## TASK PROMPT
All lines up to and including the one that contains "Show info icon" are to be transcribed exactly, starting from the first line of the records.
START THE RECORDS
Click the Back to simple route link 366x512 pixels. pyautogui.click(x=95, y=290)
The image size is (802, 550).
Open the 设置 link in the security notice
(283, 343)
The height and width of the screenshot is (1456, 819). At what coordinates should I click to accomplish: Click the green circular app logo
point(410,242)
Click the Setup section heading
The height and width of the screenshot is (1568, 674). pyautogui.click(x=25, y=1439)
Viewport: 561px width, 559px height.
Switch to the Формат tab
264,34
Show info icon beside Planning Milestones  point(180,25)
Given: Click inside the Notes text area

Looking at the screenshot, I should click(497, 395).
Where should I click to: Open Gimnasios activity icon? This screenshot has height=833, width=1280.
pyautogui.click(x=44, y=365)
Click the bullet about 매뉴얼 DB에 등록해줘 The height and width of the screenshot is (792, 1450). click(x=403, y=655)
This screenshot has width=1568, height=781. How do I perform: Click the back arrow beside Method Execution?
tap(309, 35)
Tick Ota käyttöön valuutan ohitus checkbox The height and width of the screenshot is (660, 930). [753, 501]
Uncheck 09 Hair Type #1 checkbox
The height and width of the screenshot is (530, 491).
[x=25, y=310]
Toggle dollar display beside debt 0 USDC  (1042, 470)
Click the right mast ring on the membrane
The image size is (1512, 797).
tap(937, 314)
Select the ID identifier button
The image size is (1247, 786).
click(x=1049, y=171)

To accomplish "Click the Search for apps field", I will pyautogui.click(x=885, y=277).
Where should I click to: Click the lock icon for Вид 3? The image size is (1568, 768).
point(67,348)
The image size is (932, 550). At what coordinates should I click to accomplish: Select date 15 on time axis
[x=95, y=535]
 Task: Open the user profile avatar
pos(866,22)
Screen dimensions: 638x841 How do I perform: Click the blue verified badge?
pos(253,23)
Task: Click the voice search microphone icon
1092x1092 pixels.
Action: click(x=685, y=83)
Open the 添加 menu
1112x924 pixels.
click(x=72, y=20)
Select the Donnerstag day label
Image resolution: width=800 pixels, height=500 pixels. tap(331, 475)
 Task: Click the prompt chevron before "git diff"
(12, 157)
END THE RECORDS
## EXERCISE SOLUTION
Click the Back to simple route link 366x512 pixels. pyautogui.click(x=95, y=290)
The image size is (802, 550).
Open the 设置 link in the security notice
(283, 343)
The height and width of the screenshot is (1456, 819). At what coordinates should I click to accomplish: Click the green circular app logo
point(410,242)
Click the Setup section heading
The height and width of the screenshot is (1568, 674). pyautogui.click(x=25, y=1439)
Viewport: 561px width, 559px height.
Switch to the Формат tab
264,34
Show info icon beside Planning Milestones  point(180,25)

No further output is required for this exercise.